А советский-то взгляд был мудрее: человек – не вещь (хорошо, универсально формулирую?). Человек – больше, чем вещь (на нём надетая), — вот коммунистически-нормальный взгляд. Человек – меньше, чем вещь, на нём надетая – вот (социально-регрессный) взгляд одновременно и деревенских и Кати, не готовой поделиться джинсами. Единство и борьба противоположных позиций. Какова дилемма? Она – и о том, что (в строго-научном смысле) социализм не имеет собственной экономической природы, и о том, где сходятся вроде бы противоположные позиции «города и села». Увы, вот с этой «точки разборки» и уходили мы дружно назад, в капитализм, не встречая ни чьего сопротивления…
А вы помните пункты проката по всей стране? Я помню – в домах отдыха, но были и городские… Ведь и это явление было глубоко залегающим коммунистическим «агентом» в советском мире неизжитой товарности и товарно-денежного обмена (хоть и прокат – за условные деньги, но там снимался флёр, обуза собственничества).
Чувствуете, какой подцепила пласт маленьким эпизодом Яна Жемойтелите? С этого места я понял, что будет серьёзно и интересно, что книга попала в нужные руки, и все, поныне актуальные для коммунистов уже миллениума, вопросы реального социализма здесь не пролетят мимо действия, им будет во что упереться лбами.
Что красит одного, может красить и другого, — зачем конкурировать-враждовать там, где можно дружить?.. То есть в данном случае способность к временному отчуждению личной собственности показала бы в Кате сестру для деревенских.
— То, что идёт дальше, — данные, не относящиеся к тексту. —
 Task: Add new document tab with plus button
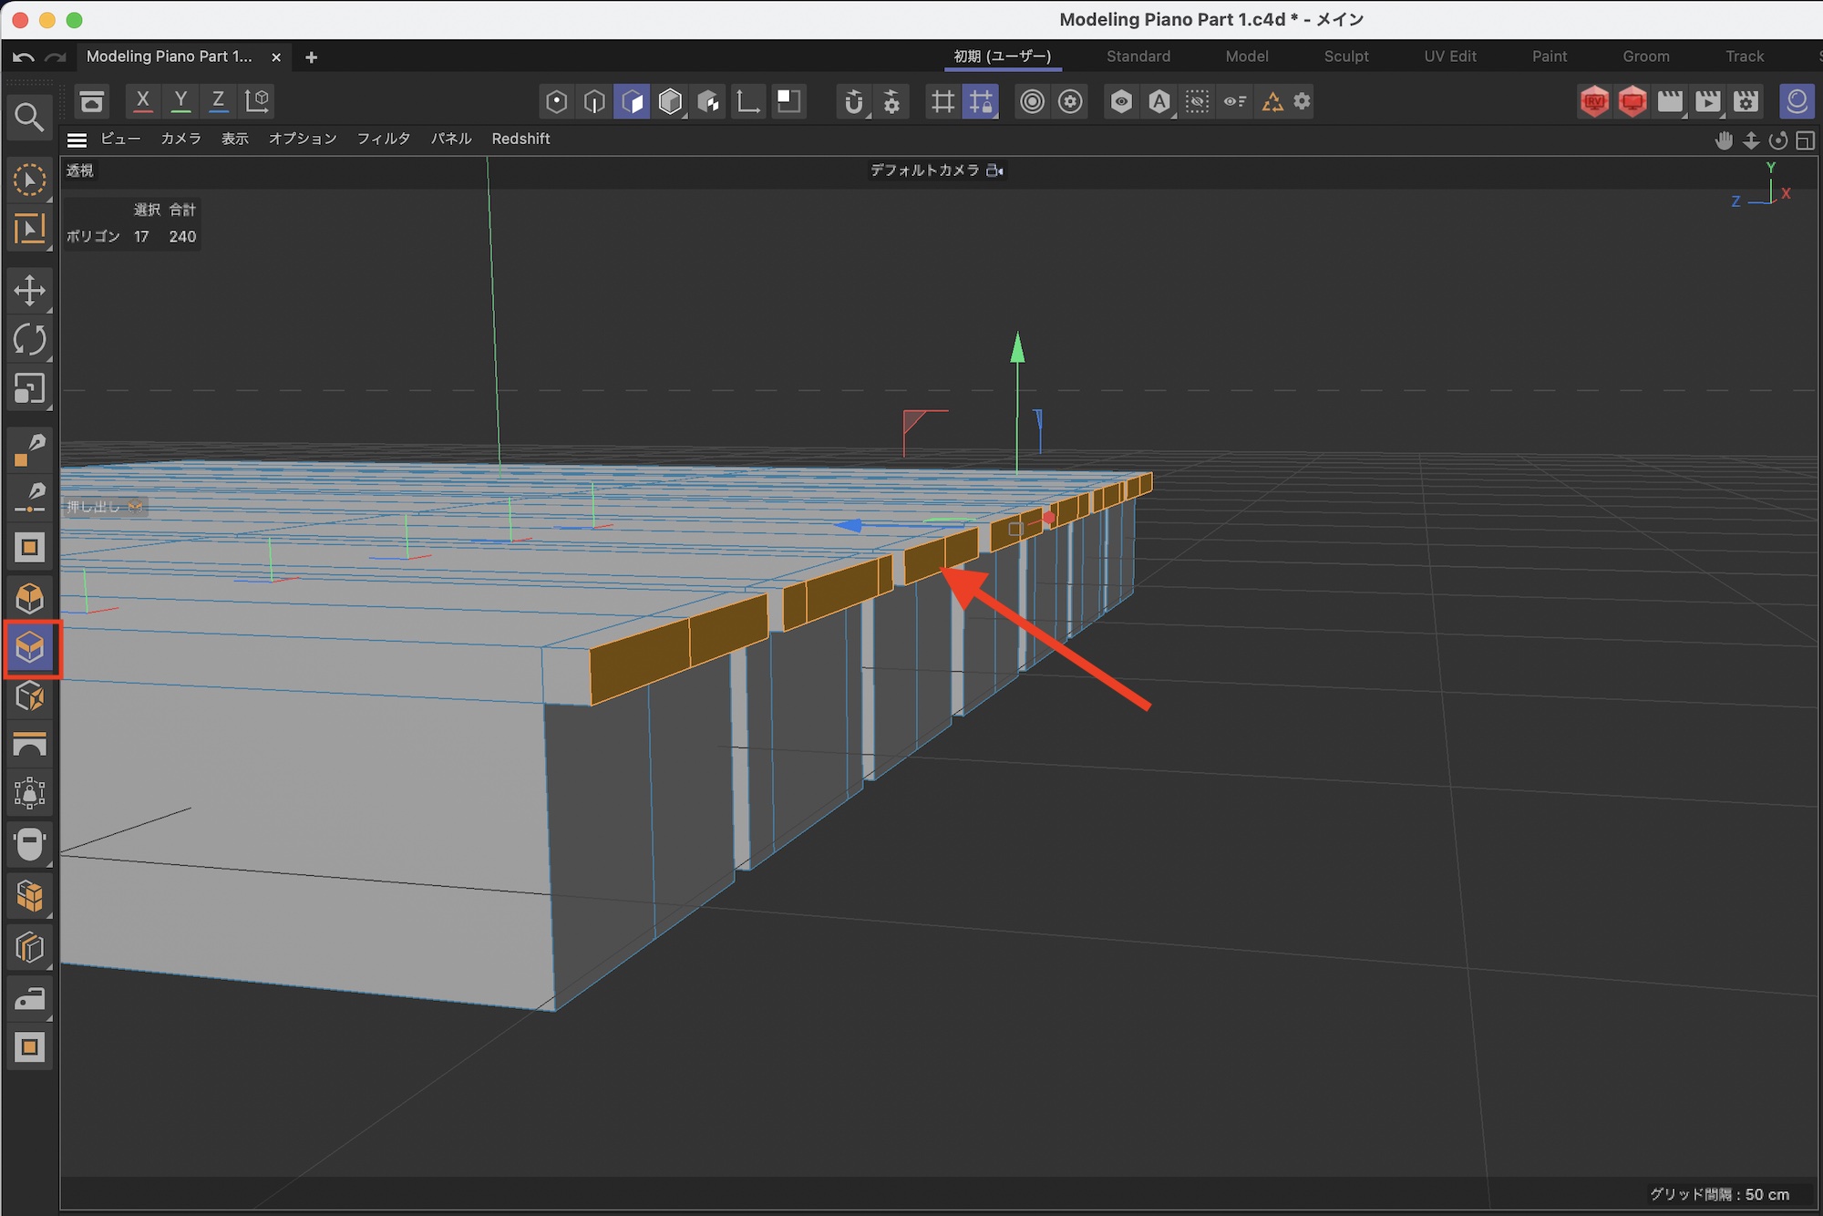pyautogui.click(x=311, y=57)
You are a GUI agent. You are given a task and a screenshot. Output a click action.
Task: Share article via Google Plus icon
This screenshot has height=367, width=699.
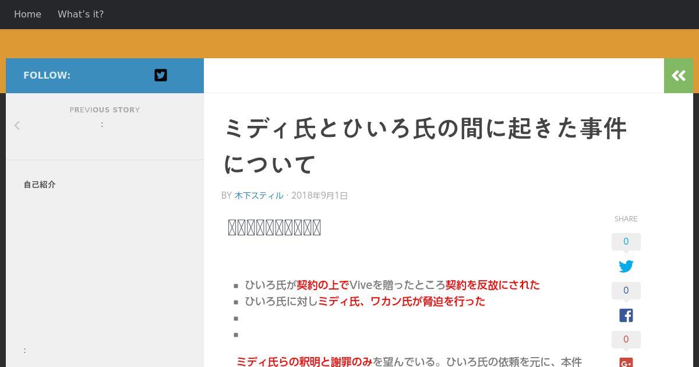pos(626,362)
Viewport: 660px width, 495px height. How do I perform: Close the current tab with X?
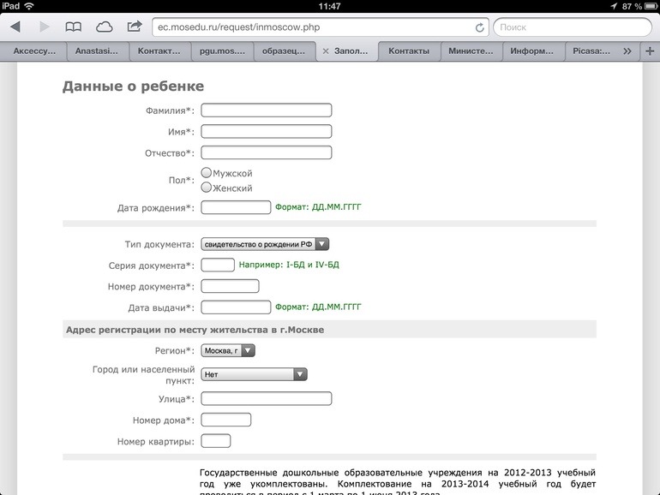click(x=325, y=51)
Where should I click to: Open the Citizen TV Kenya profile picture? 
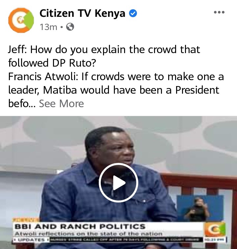click(21, 20)
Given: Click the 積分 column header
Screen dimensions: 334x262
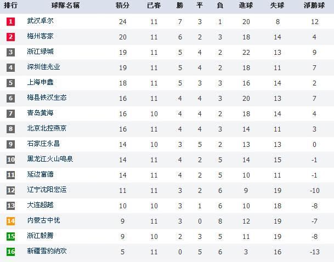Looking at the screenshot, I should click(x=122, y=7).
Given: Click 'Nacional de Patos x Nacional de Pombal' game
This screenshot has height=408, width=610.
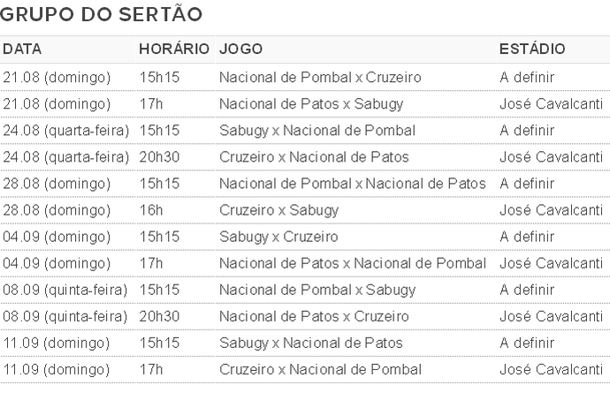Looking at the screenshot, I should [353, 263].
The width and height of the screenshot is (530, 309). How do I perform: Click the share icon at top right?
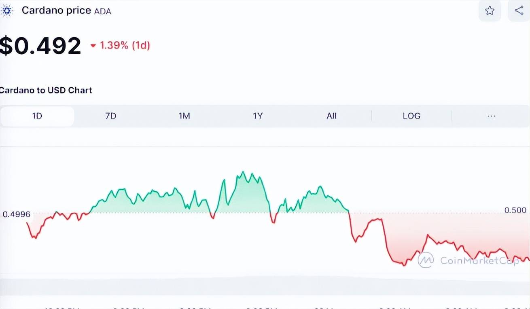click(519, 11)
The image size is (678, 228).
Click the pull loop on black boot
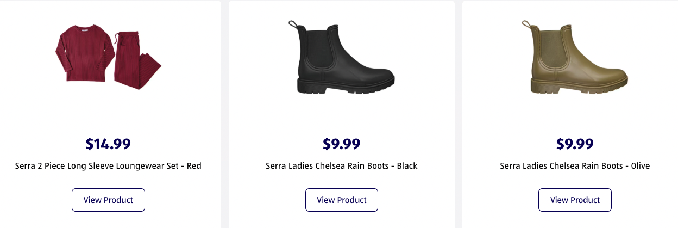[x=292, y=24]
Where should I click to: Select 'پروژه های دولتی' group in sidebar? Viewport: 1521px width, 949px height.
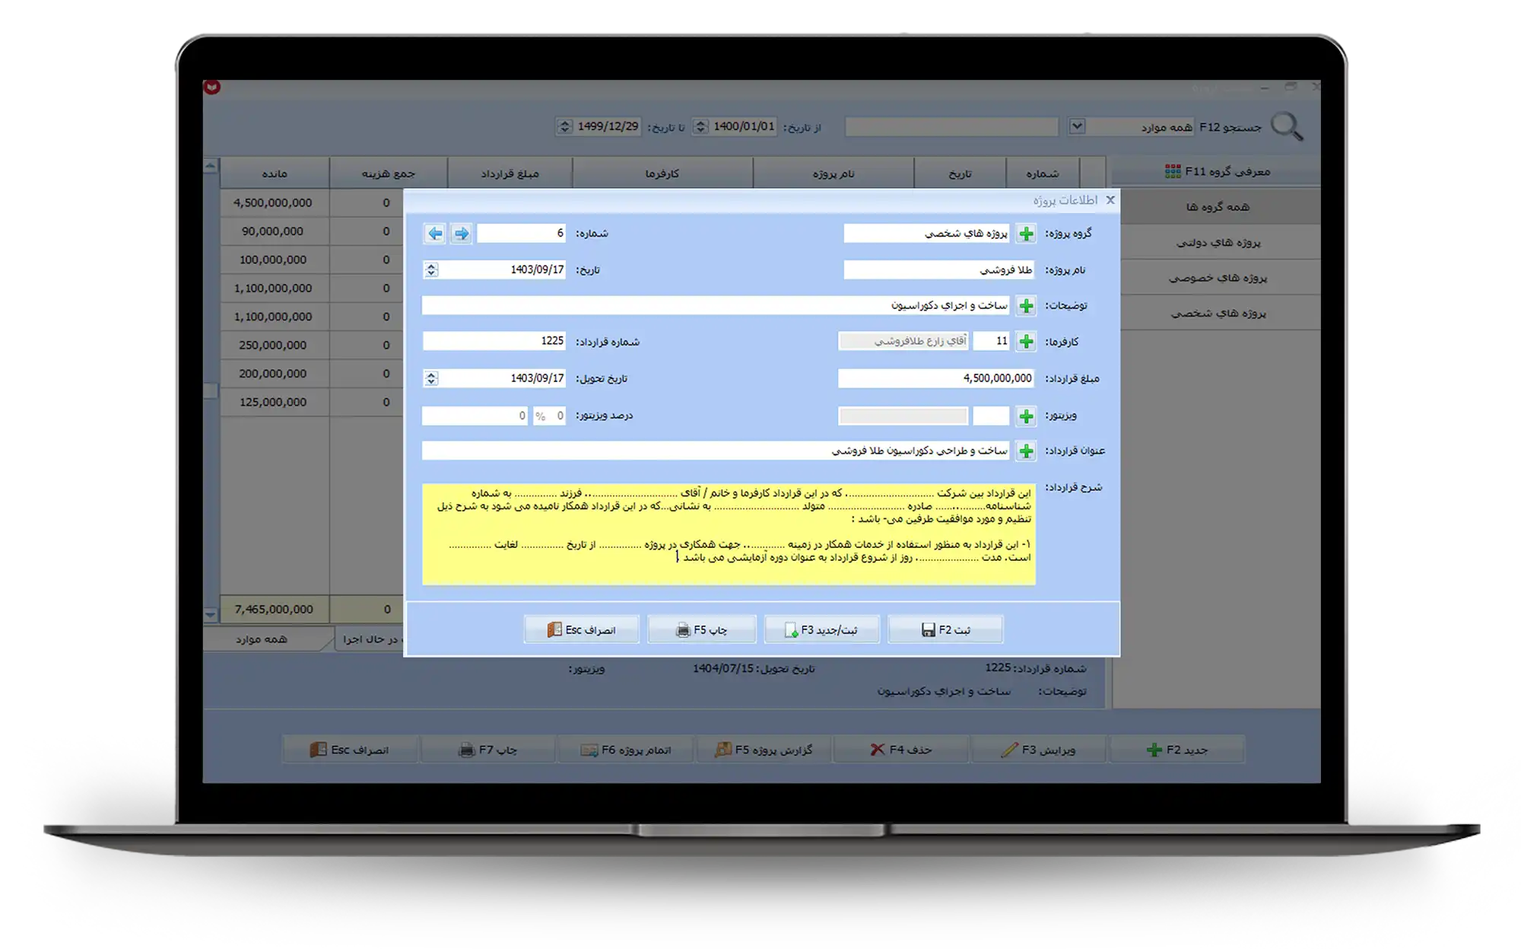pyautogui.click(x=1218, y=243)
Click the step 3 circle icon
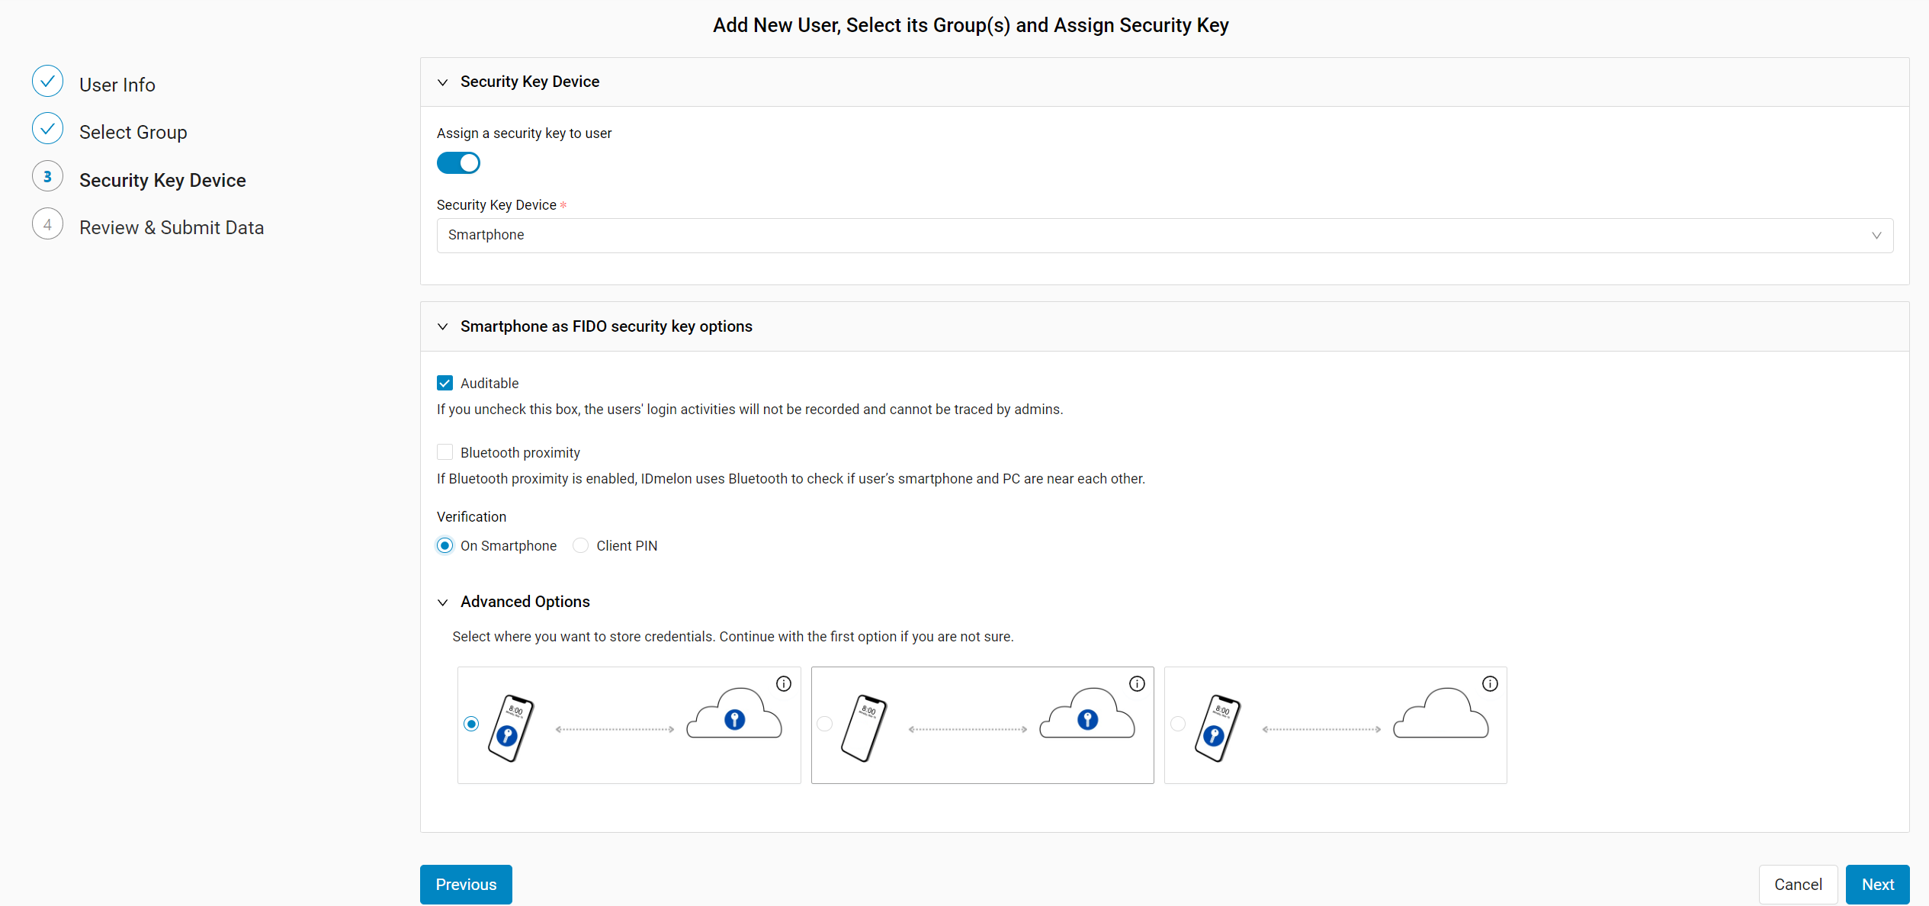This screenshot has height=906, width=1929. point(47,177)
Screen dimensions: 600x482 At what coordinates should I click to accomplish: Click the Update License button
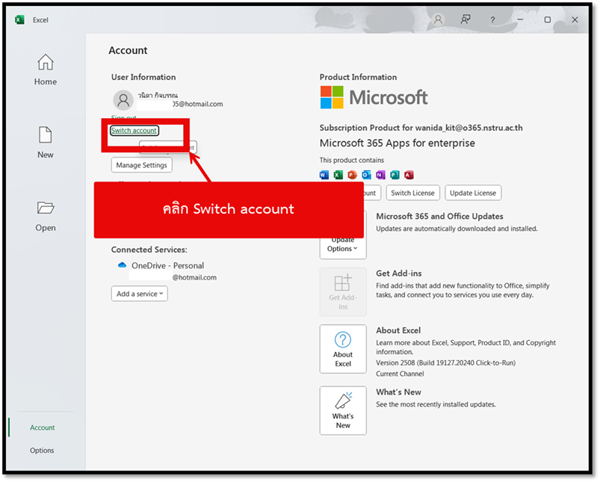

Обобществление кофточки и джинсов – как символическая форма братания… Но кофточка пала в этом столкновении мировоззрений – «так не доставайся же никому», и Кате после драки пришлось переодеться в деревенское, которое было предоставлено носителями всё того же общинного взгляда на вещный мир. Лиза продолжает осмыслять это событие, выдавая вновь базовые глобально-советские противоречия (связанные не только с товарным производством, но и со взглядом на личную собственность):
«И правильно не дала. Нам это было категорически запрещено. Потому что и мама, и папа трудились не покладая рук, чтобы у нас всё было не хуже других. А если у других случалось хуже, то к нам это не имело никакого отношения. Кофточка была овеществлённым трудом наших родителей.»
стр. 59
Социалистическая собственность на средства производства — это одно, а вот овеществлённый труд на этих средствах производства (итог цепи превращения наёмного труда и отчуждения его продукта в товар и, через деньги, в покупку товаров, полученных так же) — другое. Замкнутое в кольцо необходимости «Т-Д-Т» общество — численно растущее, доросшее до 290 миллионов к 91-му, — в этом ключевом вопросе/пункте качественно топталось на месте. Сохраняя опасность реверса в капитализм через эту же систему, не сделав качественного шага к нетоварному производству и прямому распределению, шага — к изживанию денег как единственного мерила труда и заодно «меры всех вещей»… «Я тебе помаёкаю!» (к/ф «Старый Новый год»).
Уловили всю агитационную опасность джинсов в период холодной войны? Далее уже нормальным кажется вывод: надо больше делать джинсов, и проблем смехотворного обобществления такого не будет в принципе.
Так этой дорогой и пошли, причём занимались этим уже в 70-х цеховики, удовлетворяя (и тем усиливая!) именно буржуазное в потребностях советских граждан. Ресурсы ограничены – если зациклиться на джинсах, то на изучение космоса не останется (ухожу я в далёкие от сюжета дебри – но дальнейшее общественное бытие нам доказало, что всё именно так: станцию «Мир» затопили в год пика продаж и разнообразия «джинсовых симфоний» — уже Путин царствовал, кстати). Вернёмся же, однако, в Выдру и хронотоп.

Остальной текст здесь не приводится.